What the task requires
The lines to repeat are those below from the one containing "Click the OWL logo" down to the one containing "Given: Click the", both included; reproduce them exactly and nothing else.

Material provided
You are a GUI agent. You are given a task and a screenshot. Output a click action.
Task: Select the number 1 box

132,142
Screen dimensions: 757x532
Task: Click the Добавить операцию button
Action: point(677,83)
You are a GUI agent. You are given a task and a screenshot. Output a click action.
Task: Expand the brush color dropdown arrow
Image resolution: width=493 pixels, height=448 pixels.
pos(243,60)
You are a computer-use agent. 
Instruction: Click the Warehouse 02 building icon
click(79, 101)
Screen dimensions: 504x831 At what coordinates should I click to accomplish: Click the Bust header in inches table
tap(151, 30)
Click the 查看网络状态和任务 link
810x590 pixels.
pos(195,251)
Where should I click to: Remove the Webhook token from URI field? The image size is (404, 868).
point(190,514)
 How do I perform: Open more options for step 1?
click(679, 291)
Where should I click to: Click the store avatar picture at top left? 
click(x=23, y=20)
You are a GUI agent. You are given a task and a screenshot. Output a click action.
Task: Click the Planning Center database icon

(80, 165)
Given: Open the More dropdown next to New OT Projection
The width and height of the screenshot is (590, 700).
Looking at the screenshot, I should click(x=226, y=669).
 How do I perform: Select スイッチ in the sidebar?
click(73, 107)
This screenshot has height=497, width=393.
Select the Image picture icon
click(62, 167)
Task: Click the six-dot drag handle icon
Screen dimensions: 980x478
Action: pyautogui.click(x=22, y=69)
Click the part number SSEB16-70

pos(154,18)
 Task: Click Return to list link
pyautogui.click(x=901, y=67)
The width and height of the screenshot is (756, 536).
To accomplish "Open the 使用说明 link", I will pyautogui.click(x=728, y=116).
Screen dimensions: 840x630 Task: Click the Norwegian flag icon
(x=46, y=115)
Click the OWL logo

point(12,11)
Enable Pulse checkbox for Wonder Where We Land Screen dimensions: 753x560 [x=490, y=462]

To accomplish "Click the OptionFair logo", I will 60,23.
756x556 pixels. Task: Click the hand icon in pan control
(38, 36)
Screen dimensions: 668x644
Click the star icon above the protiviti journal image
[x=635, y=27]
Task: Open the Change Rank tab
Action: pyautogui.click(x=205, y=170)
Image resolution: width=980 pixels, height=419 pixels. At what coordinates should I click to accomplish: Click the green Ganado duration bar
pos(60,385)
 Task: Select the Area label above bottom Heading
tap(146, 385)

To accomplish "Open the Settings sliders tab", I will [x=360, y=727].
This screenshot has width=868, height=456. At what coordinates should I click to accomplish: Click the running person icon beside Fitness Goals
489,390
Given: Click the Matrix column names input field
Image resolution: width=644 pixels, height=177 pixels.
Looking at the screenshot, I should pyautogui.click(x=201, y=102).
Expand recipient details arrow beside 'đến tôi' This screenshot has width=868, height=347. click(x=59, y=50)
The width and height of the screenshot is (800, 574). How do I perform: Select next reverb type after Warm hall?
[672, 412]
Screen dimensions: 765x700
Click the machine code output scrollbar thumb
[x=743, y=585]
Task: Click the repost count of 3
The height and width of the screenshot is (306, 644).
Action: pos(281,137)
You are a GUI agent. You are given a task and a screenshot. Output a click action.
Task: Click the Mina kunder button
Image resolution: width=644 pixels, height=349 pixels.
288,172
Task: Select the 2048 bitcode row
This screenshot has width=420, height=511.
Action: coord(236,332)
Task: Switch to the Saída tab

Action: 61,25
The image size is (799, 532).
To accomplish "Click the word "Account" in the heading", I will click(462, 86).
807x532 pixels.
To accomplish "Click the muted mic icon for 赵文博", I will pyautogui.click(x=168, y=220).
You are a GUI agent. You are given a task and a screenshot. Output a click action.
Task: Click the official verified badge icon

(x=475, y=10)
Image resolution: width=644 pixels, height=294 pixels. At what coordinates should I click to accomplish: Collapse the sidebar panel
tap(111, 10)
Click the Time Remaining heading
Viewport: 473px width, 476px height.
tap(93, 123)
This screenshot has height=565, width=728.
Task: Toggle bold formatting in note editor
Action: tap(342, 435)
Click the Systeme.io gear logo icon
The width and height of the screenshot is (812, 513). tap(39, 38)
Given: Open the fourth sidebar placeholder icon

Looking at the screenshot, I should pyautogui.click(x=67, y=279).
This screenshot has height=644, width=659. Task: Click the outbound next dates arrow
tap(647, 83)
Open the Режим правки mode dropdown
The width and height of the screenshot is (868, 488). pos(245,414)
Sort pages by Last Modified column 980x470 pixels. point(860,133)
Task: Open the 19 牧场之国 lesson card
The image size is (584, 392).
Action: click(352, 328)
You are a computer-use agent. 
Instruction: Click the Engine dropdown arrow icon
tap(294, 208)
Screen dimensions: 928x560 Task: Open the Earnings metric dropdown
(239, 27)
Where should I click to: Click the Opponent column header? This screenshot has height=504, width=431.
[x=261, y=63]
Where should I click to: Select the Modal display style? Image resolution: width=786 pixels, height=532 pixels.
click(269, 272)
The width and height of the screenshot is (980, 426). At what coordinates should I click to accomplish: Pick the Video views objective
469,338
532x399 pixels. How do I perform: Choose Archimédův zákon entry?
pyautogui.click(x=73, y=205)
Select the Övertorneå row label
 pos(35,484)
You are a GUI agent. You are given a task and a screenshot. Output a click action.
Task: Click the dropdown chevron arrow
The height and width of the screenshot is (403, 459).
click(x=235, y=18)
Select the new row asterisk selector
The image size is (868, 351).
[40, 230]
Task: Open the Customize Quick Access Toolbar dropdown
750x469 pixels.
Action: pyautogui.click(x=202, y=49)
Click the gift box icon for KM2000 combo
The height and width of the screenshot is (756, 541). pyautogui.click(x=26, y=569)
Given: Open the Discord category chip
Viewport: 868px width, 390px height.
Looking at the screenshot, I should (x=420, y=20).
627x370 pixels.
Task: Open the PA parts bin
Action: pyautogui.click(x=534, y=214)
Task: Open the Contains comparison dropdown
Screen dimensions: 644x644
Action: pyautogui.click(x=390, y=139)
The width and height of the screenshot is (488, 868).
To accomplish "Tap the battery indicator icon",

Final answer
Click the OWL logo

point(12,11)
Enable Pulse checkbox for Wonder Where We Land Screen dimensions: 753x560 [x=490, y=462]

To accomplish "Click the OptionFair logo", I will 60,23.
756x556 pixels. Task: Click the hand icon in pan control
(38, 36)
Screen dimensions: 668x644
Click the star icon above the protiviti journal image
[x=635, y=27]
Task: Open the Change Rank tab
Action: pyautogui.click(x=205, y=170)
Image resolution: width=980 pixels, height=419 pixels. At what coordinates should I click to accomplish: Click the green Ganado duration bar
pos(60,385)
 Task: Select the Area label above bottom Heading
tap(146, 385)

To accomplish "Open the Settings sliders tab", I will [x=360, y=727].
This screenshot has width=868, height=456. At what coordinates should I click to accomplish: Click the running person icon beside Fitness Goals
489,390
Given: Click the Matrix column names input field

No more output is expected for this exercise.